Polish-American writer Jerzy Kosiński’s 1965 novel The Painted Bird has one of the strangest and most controversial histories of any book. Initially celebrated as an extraordinary piece on the Holocaust era, the novel was banned in Poland, and author Kosiński was accused of falsifying claims of it being an autobiographical work. Later he was accused of plagiarism for this book and his 1970 book Being There (adapted into a 1979 movie starring Peter Sellers). This story of a young Jewish boy, abandoned by his parents and traveling the Eastern Europe countryside during WWII, is now accepted as a blend of fiction, as well as his friend Roman Polanski’s experiences. Czech filmmaker Václav Marhoul has turned the book into a stunning viewing experience.

First-time actor Petr Kotlár is extraordinary as the unnamed (until the end) Jewish boy on a journey that might be entitled Dante’s Circle of Abuse or Homer’s Odyssey of Misery. This is a young boy in need of kindness from strangers, but unable to find much. The film opens with the boy running through the woods carrying what appears to be his pet ferret. He’s being chased by a group of sadistic anti-Semite bullies. It’s a chase that doesn’t end well. We learn the boy is living with his “Auntie” Marta (Nina Šunevič) on her rundown farm, and we intuit that his parents thought he would be safer here than with them. When the woman dies suddenly and unexpectedly, the boy accidentally burns the house down, kicking off his walk across the countryside. Almost inexplicably, this is the most upbeat segment of the film.

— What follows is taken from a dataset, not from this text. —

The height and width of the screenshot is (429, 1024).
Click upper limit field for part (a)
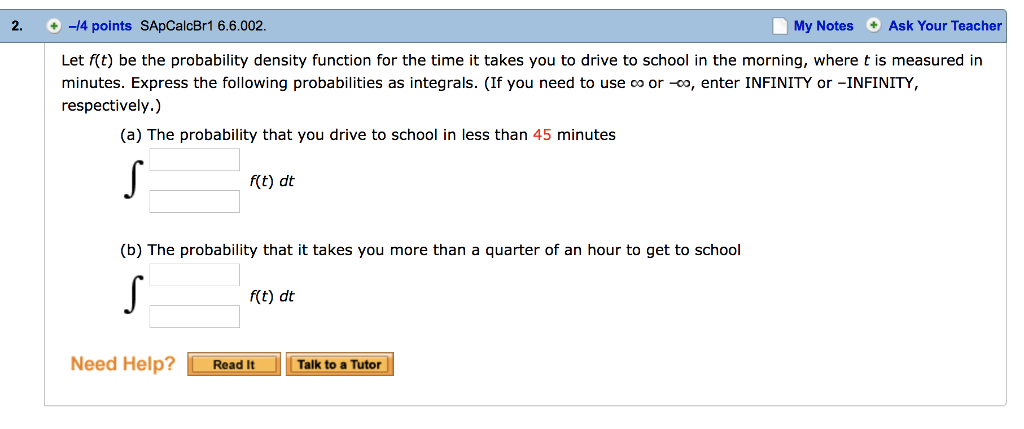[195, 159]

Director Marhoul divides the film into 9 chapters, each named after the person the boy meets and lives with temporarily. It’s a nearly 3-hour epic of human cruelty and survival instinct. Young Petr Kotlár spends much of the movie taking and witnessing abuse while his face is near-emotionless (save for a couple of extremes). Joy is elusive, if not non-existent. The film shows us that not all of the Holocaust horrors occurred in death camps. The atrocities of war and the cruelty of humans result in a film that is beyond bleak at times, but also makes a clear point about how differently people treat those not “like” us, regardless of who the “us” is. This point is as evident today as it was during WWII.

Director Marhoul excels in showing, rather than telling…there is almost no ‘telling’ throughout the film. Cinematographer Vladimír Smutný makes expert use of the 35mm black-&-white film to provide images that are stark and brutal like the world the boy sees. The Production Design from Jan Vlasák puts us right in the muck, while the Sound from Jakub Cech is crucial to every scene.

The film is a joint project of the Czech Republic, Slovakia, and Ukraine, as Poland refused to participate. It had quite the festival run last year, including some high profile walk-outs during the Venice Film Festival. It’s one of the rare movies that every cinephile is thankful to have seen, yet as human beings, we would likely never want to watch again. Murder, abuse, suicide, torture, bestiality, rape, violence, cruelty, slaughter, pedophilia, incest, war atrocities…these aren’t topics we typically seek out, and they thankfully aren’t topics that all show up in a single movie very often! There are a few moments of compassion if you watch closely, but mostly it’s a reminder of the cruelty of humans when the structure of society collapses, and hope is hard to come by. As Edwin Starr sang in his number one hit in 1970, “War, good God. What is it good for? Absolutely nothing.”

The Painted Bird is available on Amazon Prime.